Eine alarmierende Umfrage der Schülerunion zeigt, dass zwei von drei Schülern in Österreich sich nicht ausreichend auf ihre Zukunft vorbereitet fühlen. Bei dieser Umfrage nahmen mehrere tausend Jugendliche teil. Maximilian Pech, der Bundesobmann der Schülerunion, bezeichnet die Ergebnisse als Warnsignal. Mangelnde Orientierung bezüglich der beruflichen Möglichkeiten nach der Schule wird als zentrales Problem identifiziert, was klar macht, dass dringender Handlungsbedarf im Bildungssystem besteht.

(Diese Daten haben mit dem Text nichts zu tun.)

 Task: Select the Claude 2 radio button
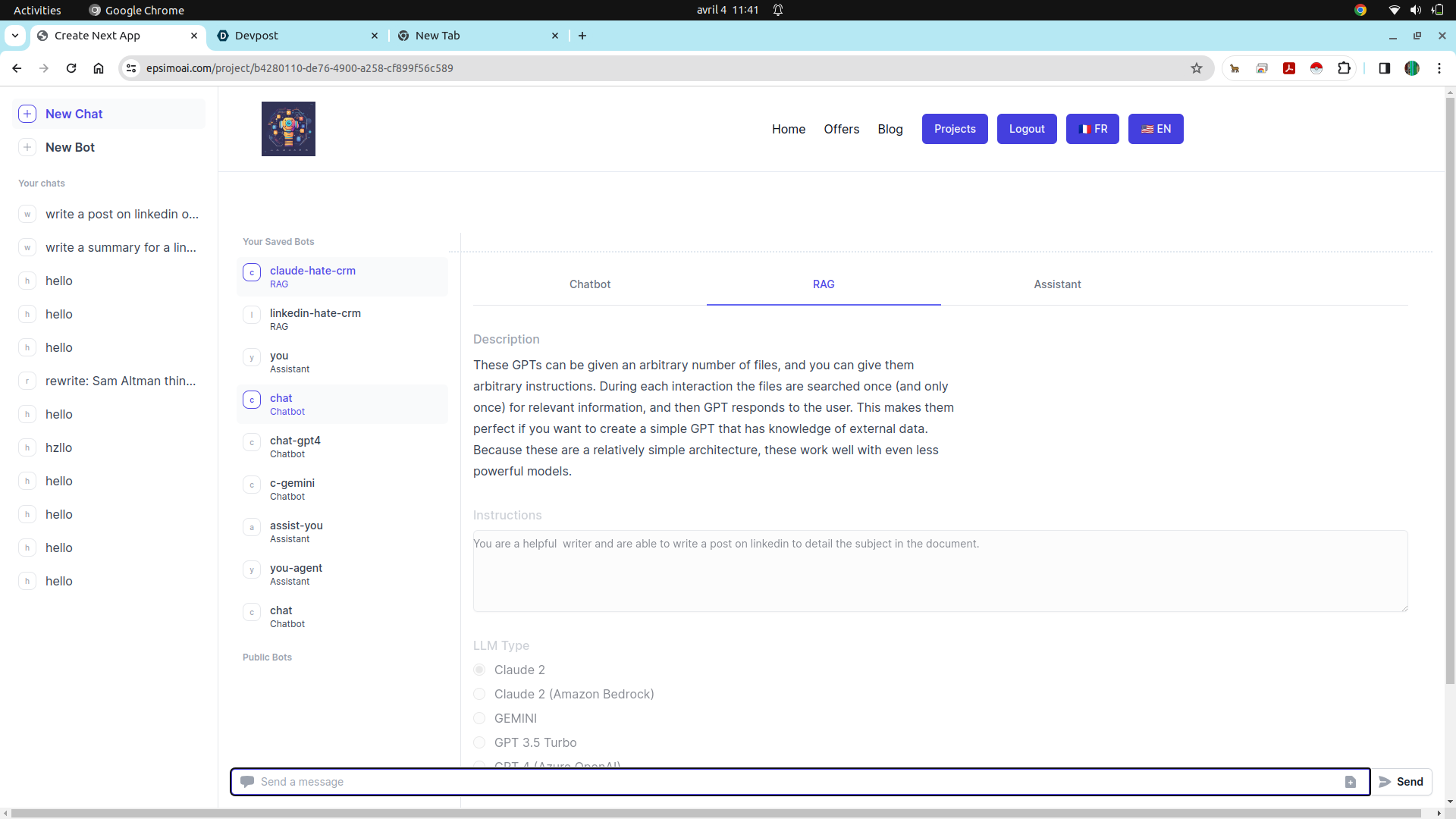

Die Schülerunion fordert eine stärkere Bildungs- und Berufsorientierung an Schulen. Vorschläge hierzu beinhalten frühzeitige Einblicke in mögliche Ausbildungs- und Studienrichtungen sowie Praktika und Informationsveranstaltungen. Dies soll Schülern helfen, realistische Berufswünsche zu entwickeln. Zudem wird gefordert, dass Lehre und Studium nicht als „besser“ oder „schlechter“ bewertet werden, um die Entscheidung für eine berufliche Laufbahn zu erleichtern.
Empfehlungen für eine bessere Förderung
Um der Problematik entgegenzuwirken, schlägt die Schülerunion die Einführung einer „Mittleren Reife“ nach der Sekundarstufe I vor. Das Ziel dieser Maßnahme ist die Sicherstellung grundlegender Kompetenzen wie Lesen, Schreiben und Rechnen. Zudem wird eine verpflichtende Testung in der 6. oder 7. Schulstufe angestrebt. Bei Defiziten sollen Gespräche zwischen Lehrern, Eltern und Schülern stattfinden, um gezielte Fördermaßnahmen einzuleiten. Eine Prüfung über diese Grundkompetenzen am Ende der Sekundarstufe I soll ebenfalls eingeführt werden.
Laut der Ständigen Wissenschaftlichen Kommission (SWK) der Kultusministerkonferenz sind ebenfalls wichtige Veränderungen notwendig. Sie empfiehlt eine bessere Förderung von Basiskompetenzen und die Unterstützung in der Identitätsentwicklung für Jugendliche während des Unterrichts. Die Anforderungen an fachliche und soziale Kompetenzen in Berufen haben stark zugenommen, sodass eine Viertelmillion junger Menschen nicht direkt eine Ausbildung beginnen kann.
Notwendige Unterstützung im Übergangsprozess
Die SWK merkt an, dass wichtige Basiskompetenzen wie selbstständiges Lernen häufig in der Grundschule nicht ausreichend vermittelt werden. Um eine frühzeitige Förderung in der Sekundarstufe I zu gewährleisten, sollten Bildungsministerien Möglichkeiten zur Umgestaltung von Lehrplänen und Prüfungen bereitstellen. Darüber hinaus wird betont, dass Jugendliche in der Sekundarstufe I häufig Fragen zu ihren persönlichen und beruflichen Zielen haben und professionelle Unterstützung durch Lehrkräfte und Sozialarbeiter unerlässlich ist.
Aktuelle Berufsorientierungsprogramme sind oft veraltet und tragen nicht dazu bei, geschlechtsspezifische Berufswünsche zu reduzieren. Die Angebote für Schulabgänger ohne Ausbildungsplatz sind zudem unübersichtlich und bieten keine individuelle Anpassung. Um den Übergangsprozess in die Ausbildung zu erleichtern, empfiehlt die SWK, Berufsorientierung in die Lehrkräftebildung zu integrieren und durch professionellere Akteure zu unterstützen. Die Forderungen der Schülerunion und die Empfehlungen der SWK sind also Teil eines größeren Diskurses über notwendige Reformen im Bildungssystem.
Die Bundesgeschäftsführerin der Schülerunion, Bernadette Krall, hebt den Handlungsbedarf zur frühzeitigen Erkennung und Behebung von Defiziten im Schulsystem hervor. Ziel ist es, mehr Orientierung und klare Bildungsstandards zu schaffen, damit Jugendliche besser auf die Herausforderungen ihrer Zukunft vorbereitet werden.